The risks of CBA, including potential phrenic nerve injury (PNI), were thoroughly explained preoperatively, and informed consent was obtained. When PNP occurred, the patient was promptly informed of its nature, management strategies (including corticosteroids), and the possibility of delayed recovery. Shared decision-making was emphasized, and the patient agreed to continued follow-up and supportive management, trusting the multidisciplinary team’s recommendations.
PNP is a recognized complication associated with CBA for AF, with an incidence ranging from 1.14% to 11.2% in published series [1–3]. Patient-specific anatomical factors may include the proximity of the RSPV to the phrenic nerve, as studies show that 32% of the anterior walls of the RSPV are less than 2 mm away from the phrenic nerve [4]. Therefore, the phrenic nerve is prone to injury during CBA of the RSPV. In comparison with other ablation techniques, CBA is associated with a relatively higher risk of PNP due to its circumferential energy delivery and the proximity of the RSPV to the phrenic nerve. RFA, by contrast, allows for point-by-point lesion creation and greater flexibility, which may reduce the risk of PNI but requires longer procedure times and carries risks of collateral tissue damage, such as esophageal injury. Pulsed field ablation (PFA) has recently emerged as a promising modality with myocardial selectivity and a favorable safety profile, including a lower incidence of PNI. However, long-term safety and efficacy data on PFA remain limited, and further studies are warranted.
Management of PNP typically involves immediate cessation of the procedure, administration of corticosteroids, and monitoring for spontaneous recovery. In most cases, PNP is transient and resolves within 3 to 12 months, although some cases may require further interventions such as physical therapy if recovery is incomplete. There is no reliable method for predicting PNI before the procedure. Based on the preoperative CTA results of the PVs, a 28-mm fourth-generation cryoballoon catheter is selected to improve thermal distribution and reduce the risk of PNP. This approach ensures that the phrenic nerve is closely monitored during ablation to prevent potential damage. The selection of the cryoballoon size and monitoring of the phrenic nerve are crucial steps to enhance the safety and effectiveness of the procedure.

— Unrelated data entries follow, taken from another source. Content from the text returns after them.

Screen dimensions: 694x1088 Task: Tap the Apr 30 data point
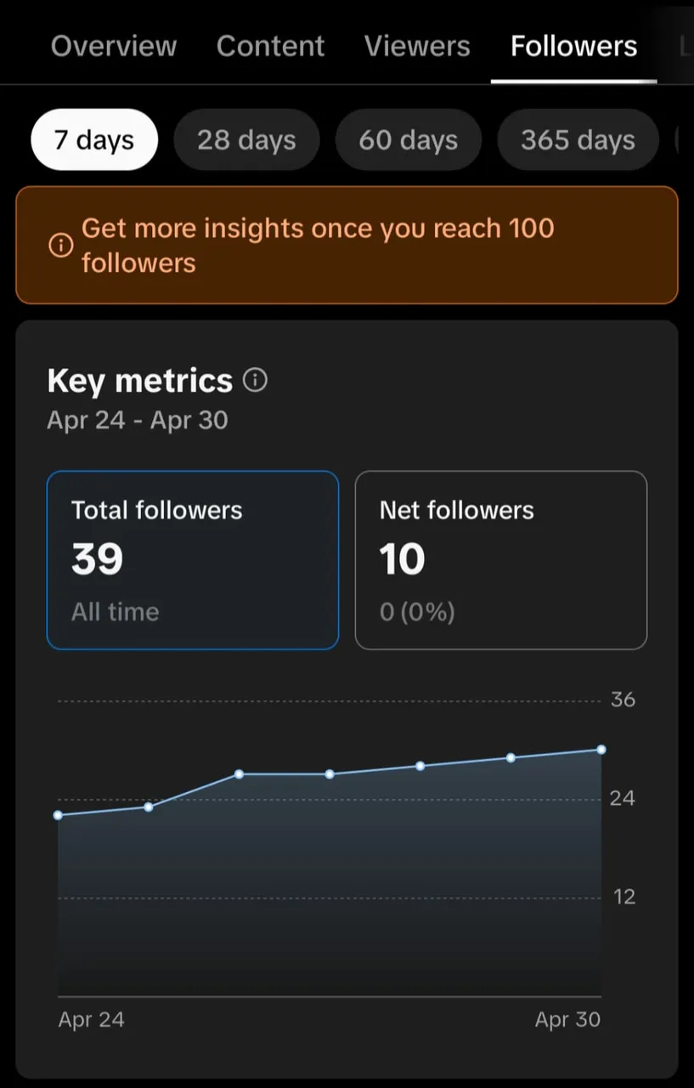coord(601,750)
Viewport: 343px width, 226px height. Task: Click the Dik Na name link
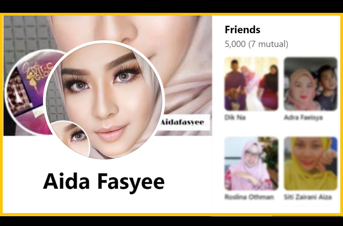click(x=235, y=117)
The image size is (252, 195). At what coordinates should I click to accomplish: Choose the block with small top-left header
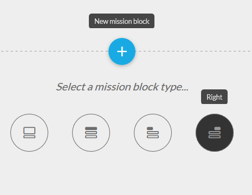[x=153, y=133]
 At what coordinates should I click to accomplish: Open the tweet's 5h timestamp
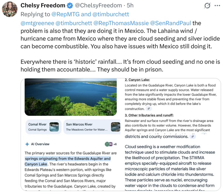coord(130,5)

Although the overall incidence of PNP is low and most cases are transient [5], the present case underscores the vulnerability of the phrenic nerve during CBA. When weakened diaphragmatic movement was first detected, ablation was immediately halted, and 40 mg of methylprednisolone sodium succinate was administered intravenously. After several minutes of observation, diaphragmatic movement resumed. Methylprednisolone, a corticosteroid with potent anti-inflammatory effects, was used to reduce nerve inflammation and facilitate recovery. Histopathological studies of cryoballoon-induced PNI have demonstrated axonal damage consistent with Wallerian degeneration, with the extent of injury correlating with functional impairment of diaphragmatic motion [6]. Nevertheless, PNP recurred after resumption of ablation at the RSPV. Despite continued postoperative administration of methylprednisolone, diaphragmatic movement had not recovered at the time of hospital discharge, suggesting that the nerve injury was more severe than initially anticipated.

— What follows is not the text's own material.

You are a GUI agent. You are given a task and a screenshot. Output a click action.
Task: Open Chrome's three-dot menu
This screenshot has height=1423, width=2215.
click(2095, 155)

The prolonged course of PNP in this case is relatively uncommon but has been described in the literature. While most instances of PNI following AF ablation resolve spontaneously within 12 months regardless of the energy source [7], rare cases of persistent palsy lasting beyond one year—or even permanently—have been reported. Long-term complications may include reduced exercise tolerance, exertional dyspnea, impaired quality of life, and increased susceptibility to pulmonary infections due to impaired diaphragmatic excursion. For patients with prolonged or irreversible PNP, preventive and supportive measures such as pulmonary rehabilitation, respiratory muscle training, and regular pulmonary function assessment are recommended. These considerations emphasize the importance of vigilant intraoperative monitoring, early intervention, and multidisciplinary follow-up to optimize long-term outcomes in affected patients.
Several factors may have contributed to the development of prolonged PNP in this elderly patient. Anatomical factors, particularly the close proximity of the RSPV to the phrenic nerve, likely increased the nerve’s vulnerability during ablation. Advanced age may have further compounded this risk, as age-related tissue rigidity renders older individuals more susceptible to nerve injury [8]. Comorbidities such as hypertension may also have predisposed the patient to procedural complications. Technical factors related to the CBA procedure may have influenced the severity of PNP. The duration and intensity of freezing are key determinants of tissue injury. In this case, freezing times of 92 seconds during the first application and 112 seconds during the second, with nadir temperatures of –52°C and –53°C, respectively, likely increased the risk of thermal injury to adjacent tissues, including the phrenic nerve. Catheter positioning is also critical. Although the cryoballoon was positioned to achieve optimal vessel occlusion with full contrast retention, subtle variations in balloon placement relative to the RSPV and phrenic nerve could have increased the likelihood of injury. Continuous phrenic nerve monitoring with a decapolar catheter in the superior vena cava allowed real-time assessment of diaphragmatic motion, enabling early recognition of PNP and prompt interruption of ablation to limit further damage. Despite this precaution, procedural factors such as balloon size, freezing parameters, and catheter positioning may have contributed to the unfavorable outcome [9].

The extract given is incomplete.